Selain itu juga, Tjahjo meminta peran optimal Dewan Perwakilan Rakyat Daerah (DPRD) dalam hal meloloskan Perda di daerah. "Semua harus berjalan efektif, peran DPRD dalam hal supervisi terutanma dalam pelayanan publik, sehingga konsisten dalam melayani masyarakat," ujar mantan sekjen PDIP tersebut.
Tjahjo melanjutkan, nantinya juga perda tersebut akan ditetapkan setelah dilaporkan dahulu ke Kemendagri. Sehingga, perda yang kemungkinan tidak sesuai dan bertentangan dengan Undang-undang tidak akan diloloskan.

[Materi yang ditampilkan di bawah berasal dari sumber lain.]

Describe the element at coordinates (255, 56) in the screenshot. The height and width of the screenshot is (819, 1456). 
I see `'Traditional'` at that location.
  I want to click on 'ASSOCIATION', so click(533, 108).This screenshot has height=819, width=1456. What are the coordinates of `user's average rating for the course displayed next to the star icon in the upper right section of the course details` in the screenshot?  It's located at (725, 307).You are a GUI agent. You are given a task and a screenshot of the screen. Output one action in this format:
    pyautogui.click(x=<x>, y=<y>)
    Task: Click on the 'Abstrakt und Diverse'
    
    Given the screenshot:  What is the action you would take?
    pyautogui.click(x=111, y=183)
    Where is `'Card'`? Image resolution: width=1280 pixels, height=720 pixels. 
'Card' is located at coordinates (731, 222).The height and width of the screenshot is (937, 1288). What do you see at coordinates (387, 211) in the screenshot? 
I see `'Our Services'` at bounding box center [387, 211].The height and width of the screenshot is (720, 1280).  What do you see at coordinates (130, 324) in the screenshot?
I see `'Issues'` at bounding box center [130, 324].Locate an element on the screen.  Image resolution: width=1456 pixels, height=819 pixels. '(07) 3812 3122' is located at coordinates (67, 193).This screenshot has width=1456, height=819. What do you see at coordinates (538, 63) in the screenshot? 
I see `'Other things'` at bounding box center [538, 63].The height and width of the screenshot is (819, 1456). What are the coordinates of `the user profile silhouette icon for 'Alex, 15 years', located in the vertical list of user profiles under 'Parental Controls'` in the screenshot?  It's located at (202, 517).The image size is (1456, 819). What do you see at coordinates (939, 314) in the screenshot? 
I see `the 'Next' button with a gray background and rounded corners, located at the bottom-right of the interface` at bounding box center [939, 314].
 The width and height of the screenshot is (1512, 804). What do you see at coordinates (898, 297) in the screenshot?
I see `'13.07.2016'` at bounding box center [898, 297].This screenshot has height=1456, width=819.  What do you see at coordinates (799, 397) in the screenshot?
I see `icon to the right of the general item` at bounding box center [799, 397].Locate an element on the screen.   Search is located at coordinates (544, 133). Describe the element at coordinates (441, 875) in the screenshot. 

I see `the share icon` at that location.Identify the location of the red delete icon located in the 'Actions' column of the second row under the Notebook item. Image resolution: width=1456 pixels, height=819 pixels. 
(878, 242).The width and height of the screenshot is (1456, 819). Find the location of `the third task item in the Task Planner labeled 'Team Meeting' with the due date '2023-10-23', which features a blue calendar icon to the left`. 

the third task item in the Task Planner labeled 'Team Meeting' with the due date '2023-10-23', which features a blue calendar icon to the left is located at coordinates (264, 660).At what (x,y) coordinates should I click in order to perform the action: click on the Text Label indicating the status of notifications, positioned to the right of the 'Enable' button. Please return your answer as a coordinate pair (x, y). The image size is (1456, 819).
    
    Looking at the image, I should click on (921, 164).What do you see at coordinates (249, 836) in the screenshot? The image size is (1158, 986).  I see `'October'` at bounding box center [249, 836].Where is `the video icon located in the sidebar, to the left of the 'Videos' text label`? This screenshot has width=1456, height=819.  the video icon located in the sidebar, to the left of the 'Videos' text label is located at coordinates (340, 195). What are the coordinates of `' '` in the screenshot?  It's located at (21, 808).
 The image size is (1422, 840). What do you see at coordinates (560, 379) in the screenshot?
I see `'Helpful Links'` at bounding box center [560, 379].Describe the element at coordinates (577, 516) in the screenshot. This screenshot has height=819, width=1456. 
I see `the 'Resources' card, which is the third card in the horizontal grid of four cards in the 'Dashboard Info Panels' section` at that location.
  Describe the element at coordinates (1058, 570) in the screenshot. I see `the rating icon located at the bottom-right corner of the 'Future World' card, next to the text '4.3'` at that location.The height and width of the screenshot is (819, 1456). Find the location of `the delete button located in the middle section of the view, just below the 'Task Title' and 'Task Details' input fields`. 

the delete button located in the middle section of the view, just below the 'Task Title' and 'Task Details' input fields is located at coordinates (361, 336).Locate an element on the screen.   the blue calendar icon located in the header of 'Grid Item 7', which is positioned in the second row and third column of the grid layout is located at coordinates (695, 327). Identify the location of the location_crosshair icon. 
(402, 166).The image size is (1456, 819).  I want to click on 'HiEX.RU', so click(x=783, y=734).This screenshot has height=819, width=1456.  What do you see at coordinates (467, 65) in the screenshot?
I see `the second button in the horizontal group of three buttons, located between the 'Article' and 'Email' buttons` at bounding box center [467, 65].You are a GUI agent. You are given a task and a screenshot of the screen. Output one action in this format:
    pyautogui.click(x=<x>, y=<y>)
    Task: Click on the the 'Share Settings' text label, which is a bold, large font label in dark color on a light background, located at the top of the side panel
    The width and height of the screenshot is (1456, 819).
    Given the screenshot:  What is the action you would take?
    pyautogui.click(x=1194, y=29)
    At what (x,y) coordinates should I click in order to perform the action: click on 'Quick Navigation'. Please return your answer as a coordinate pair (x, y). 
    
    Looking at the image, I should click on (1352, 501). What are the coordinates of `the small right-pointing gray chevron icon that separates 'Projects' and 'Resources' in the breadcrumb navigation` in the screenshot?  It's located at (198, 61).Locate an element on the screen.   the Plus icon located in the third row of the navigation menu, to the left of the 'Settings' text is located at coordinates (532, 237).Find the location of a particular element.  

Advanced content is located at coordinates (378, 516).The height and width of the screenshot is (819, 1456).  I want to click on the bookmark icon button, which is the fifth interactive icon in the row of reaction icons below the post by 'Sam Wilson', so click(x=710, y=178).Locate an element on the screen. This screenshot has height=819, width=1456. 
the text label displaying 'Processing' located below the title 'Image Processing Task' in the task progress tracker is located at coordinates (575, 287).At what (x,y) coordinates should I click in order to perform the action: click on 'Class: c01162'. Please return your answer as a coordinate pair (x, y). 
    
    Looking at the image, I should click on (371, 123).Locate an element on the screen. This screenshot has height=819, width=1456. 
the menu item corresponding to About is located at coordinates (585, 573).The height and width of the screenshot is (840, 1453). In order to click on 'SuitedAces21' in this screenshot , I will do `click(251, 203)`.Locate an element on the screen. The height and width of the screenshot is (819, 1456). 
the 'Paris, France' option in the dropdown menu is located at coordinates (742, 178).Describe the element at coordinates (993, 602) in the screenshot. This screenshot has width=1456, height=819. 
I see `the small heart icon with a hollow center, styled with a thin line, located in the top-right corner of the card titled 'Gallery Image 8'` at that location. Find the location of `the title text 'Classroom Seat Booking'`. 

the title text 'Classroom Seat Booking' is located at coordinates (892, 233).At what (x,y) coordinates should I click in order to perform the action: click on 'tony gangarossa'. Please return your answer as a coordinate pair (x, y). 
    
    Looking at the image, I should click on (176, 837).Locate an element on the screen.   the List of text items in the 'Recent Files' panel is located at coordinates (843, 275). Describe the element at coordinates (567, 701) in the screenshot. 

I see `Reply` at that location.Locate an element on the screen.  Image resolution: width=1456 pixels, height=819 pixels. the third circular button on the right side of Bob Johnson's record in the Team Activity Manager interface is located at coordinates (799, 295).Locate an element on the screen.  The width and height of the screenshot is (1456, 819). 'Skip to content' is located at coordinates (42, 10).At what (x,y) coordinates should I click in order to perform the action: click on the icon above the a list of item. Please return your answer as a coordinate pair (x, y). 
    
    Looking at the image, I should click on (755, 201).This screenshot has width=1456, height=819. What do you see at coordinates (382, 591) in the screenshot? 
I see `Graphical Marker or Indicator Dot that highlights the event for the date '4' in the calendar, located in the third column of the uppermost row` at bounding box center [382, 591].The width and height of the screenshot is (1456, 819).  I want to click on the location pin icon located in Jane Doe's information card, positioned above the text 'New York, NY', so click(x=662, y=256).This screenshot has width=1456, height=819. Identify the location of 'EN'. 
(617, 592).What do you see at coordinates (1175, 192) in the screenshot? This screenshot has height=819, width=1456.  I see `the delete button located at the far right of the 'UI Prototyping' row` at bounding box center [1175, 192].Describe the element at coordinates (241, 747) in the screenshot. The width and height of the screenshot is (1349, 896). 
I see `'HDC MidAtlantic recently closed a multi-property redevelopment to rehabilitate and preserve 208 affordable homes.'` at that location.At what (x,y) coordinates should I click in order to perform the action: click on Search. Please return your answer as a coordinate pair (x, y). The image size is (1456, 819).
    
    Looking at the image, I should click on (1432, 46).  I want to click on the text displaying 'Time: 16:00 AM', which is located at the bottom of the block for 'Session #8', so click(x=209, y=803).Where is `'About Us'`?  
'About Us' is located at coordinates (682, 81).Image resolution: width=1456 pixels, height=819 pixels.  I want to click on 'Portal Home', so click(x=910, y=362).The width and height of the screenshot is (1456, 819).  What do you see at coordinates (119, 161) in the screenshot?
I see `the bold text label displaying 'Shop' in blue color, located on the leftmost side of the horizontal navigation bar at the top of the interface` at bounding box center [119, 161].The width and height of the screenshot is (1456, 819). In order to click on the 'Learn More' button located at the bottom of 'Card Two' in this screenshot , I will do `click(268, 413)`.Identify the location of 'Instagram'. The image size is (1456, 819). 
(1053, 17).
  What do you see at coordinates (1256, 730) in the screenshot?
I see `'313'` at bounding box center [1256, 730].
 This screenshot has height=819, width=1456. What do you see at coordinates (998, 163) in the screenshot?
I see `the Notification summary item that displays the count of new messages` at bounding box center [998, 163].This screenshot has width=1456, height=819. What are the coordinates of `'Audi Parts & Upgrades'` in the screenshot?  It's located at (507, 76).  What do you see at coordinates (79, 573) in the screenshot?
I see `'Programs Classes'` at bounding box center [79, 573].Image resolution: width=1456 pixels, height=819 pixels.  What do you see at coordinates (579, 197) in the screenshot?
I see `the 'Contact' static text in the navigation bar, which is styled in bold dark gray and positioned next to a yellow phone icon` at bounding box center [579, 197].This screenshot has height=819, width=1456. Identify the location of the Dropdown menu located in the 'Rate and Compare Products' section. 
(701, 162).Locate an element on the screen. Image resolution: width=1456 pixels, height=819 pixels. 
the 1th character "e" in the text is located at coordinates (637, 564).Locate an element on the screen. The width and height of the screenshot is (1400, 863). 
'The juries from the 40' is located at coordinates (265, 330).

Dia menyebut, hingga hari ini sudah ada 139 perda yang dikembalikan Kemendagri dari yang diajukan pemda. "Termasuk miras (minuman keras) dan berbau agama kita kembalikan, tapi paling banyak itu mengenai miras," ujarnya.
Dia mencontohkan, misalnya perda aturan agama yang diterapkan di Tolikara, Papua, hingga saat ini Kemendagri belum mendapat laporan mengenai hal itu. Bahkan, ketika dikonfirmasi kepada pejabat daerah setempat, perda tersebut telah dibuat lebih dari tiga tahun.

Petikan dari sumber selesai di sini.